Anyway. Corduroy. You know, that kind of strange fluffy ribbed fabric? Back in those seventies high school days corduroy pants were definitely in style, so much in style that we just called them Cords. I'm wearing my Cords today. Jeans were called Levis whether or not they were actual Levi Strauss brand, but if you wore anything other than Levi Strauss brand with the patch on the back that told what size they were, you might as well forget about being asked to the prom because you were a GEEK. Girls didn't buy Levis or Cords specifically made for girls, we went to the boys department and bought boy pants. But how embarrassing if you were kind of fat and your waist size was on the back of your pants for the whole world to see. We also bought them big enough to where they would hang off your hips instead of your waist because along with Levis and Cords being in style, hip huggers as we called them were also in style. So you wanted your pants to hang low but not like these kids today who wear them completely under their bottoms and have to walk funny so their pants won't fall down.
The only thing bad about our Cords was that if you had chubby thighs, the pants legs would rub against each other as you walked and your Cords would make that whoop whoop sound. So everybody around you could hear you coming and also knew that you had fat thighs without even having to look at you.
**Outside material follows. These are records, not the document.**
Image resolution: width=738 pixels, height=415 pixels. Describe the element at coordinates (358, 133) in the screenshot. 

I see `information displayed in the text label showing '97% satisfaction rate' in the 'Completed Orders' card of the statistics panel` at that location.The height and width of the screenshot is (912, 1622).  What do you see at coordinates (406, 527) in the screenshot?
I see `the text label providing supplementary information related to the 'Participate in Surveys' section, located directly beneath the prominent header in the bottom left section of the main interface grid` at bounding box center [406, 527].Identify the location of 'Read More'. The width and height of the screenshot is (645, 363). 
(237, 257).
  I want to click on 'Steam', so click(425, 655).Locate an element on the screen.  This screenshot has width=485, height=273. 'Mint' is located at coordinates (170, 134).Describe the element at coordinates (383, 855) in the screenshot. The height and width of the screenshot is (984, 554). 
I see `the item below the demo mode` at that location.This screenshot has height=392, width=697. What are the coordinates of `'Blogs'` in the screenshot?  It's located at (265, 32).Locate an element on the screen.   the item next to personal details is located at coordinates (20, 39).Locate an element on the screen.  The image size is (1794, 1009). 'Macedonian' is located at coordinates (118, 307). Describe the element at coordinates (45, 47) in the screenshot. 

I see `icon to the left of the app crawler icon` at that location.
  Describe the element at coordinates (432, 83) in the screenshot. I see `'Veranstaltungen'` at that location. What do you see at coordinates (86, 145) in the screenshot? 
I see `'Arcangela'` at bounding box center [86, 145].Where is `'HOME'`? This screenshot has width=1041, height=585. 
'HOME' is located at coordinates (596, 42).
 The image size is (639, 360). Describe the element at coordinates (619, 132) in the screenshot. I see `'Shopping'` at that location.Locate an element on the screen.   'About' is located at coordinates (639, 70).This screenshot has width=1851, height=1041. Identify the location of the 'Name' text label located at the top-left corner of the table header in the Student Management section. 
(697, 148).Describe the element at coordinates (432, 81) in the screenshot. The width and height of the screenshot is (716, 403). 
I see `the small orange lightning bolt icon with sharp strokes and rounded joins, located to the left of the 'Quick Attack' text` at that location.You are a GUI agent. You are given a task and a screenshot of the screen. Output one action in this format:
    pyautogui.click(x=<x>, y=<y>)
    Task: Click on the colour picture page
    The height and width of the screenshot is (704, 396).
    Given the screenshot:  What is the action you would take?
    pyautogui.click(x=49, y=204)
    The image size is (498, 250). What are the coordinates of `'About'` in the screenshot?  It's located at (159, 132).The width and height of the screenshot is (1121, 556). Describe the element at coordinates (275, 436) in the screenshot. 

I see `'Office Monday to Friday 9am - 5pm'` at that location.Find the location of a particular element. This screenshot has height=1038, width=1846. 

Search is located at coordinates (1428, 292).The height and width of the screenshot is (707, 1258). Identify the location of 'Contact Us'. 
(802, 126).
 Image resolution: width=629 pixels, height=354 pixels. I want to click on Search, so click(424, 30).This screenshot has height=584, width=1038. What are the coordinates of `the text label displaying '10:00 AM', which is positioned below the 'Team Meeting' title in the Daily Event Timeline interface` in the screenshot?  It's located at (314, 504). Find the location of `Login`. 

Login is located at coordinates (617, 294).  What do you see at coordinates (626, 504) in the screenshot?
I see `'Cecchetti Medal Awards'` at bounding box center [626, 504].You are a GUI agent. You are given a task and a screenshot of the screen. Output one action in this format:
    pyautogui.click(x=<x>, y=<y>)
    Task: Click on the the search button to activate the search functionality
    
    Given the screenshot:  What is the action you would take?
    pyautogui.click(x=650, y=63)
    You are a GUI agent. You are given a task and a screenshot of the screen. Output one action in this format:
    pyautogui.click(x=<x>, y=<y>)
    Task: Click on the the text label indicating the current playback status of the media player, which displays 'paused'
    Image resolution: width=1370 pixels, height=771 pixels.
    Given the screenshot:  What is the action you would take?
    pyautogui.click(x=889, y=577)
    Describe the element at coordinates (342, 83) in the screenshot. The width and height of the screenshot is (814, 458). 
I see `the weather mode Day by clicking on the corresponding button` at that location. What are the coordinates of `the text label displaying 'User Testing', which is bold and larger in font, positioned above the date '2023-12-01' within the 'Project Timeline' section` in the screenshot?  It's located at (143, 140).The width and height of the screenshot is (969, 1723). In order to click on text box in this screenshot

Those Cords also came in all kinds of colors, burgundy being popular along with a kind of burnt orange color, bright blue, red, just about any kind of color of pants that you would never ever see kids wearing today. They also came in straight leg or our favorite bell bottoms. The more you wore and washed them, the softer they would get. If they started to get holes in them, you would patch them patchwork quilt hippie style and be even cooler. I do remember the legend about the guy who didn't have a single piece of the original fabric of his pants left, the entire pants were patchwork.
Anyway, other than thinking about corduroy pants today, I keep waking up at 5 since the time change this week and actually don't mind getting up earlier because there are so many things I want to get done each day and so many projects on my work table. So, now I'm going to get back to them.